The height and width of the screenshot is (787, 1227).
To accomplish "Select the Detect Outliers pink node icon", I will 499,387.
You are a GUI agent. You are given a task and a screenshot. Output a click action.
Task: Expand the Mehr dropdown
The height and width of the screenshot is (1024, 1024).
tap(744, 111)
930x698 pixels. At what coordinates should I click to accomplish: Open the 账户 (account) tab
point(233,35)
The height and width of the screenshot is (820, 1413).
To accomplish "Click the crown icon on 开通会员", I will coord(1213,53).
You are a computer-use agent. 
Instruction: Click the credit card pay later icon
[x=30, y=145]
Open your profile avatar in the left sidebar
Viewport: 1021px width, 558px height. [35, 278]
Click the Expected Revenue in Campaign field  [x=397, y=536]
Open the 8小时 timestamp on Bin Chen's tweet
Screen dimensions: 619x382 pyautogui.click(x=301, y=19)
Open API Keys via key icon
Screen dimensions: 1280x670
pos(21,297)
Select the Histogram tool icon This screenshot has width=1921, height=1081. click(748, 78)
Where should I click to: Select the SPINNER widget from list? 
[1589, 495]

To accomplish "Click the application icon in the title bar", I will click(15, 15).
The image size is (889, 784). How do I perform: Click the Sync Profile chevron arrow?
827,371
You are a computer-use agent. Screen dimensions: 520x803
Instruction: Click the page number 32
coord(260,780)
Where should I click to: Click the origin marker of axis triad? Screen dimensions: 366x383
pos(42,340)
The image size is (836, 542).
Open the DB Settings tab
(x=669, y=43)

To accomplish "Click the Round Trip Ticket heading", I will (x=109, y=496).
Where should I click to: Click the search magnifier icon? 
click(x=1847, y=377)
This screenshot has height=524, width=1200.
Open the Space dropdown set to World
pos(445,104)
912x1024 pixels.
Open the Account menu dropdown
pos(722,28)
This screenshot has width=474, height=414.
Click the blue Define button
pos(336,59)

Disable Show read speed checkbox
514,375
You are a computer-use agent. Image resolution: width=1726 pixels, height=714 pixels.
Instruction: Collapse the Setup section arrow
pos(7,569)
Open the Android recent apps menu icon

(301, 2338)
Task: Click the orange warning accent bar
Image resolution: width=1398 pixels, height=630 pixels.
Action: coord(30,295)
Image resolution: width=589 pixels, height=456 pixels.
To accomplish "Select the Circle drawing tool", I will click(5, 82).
★ ★ ★ ★
* What is required: Can you scale down the coordinates in the lines from the one with "Task: Click the orange warning accent bar" through the end of the records? Write those lines out again with the requests included and unchanged, multiply each answer coordinate by 0.2, and round to whole numbers, with halves going up.

* Written answer:
Task: Click the orange warning accent bar
Image resolution: width=1398 pixels, height=630 pixels.
Action: coord(6,59)
Image resolution: width=589 pixels, height=456 pixels.
To accomplish "Select the Circle drawing tool", I will click(1, 16).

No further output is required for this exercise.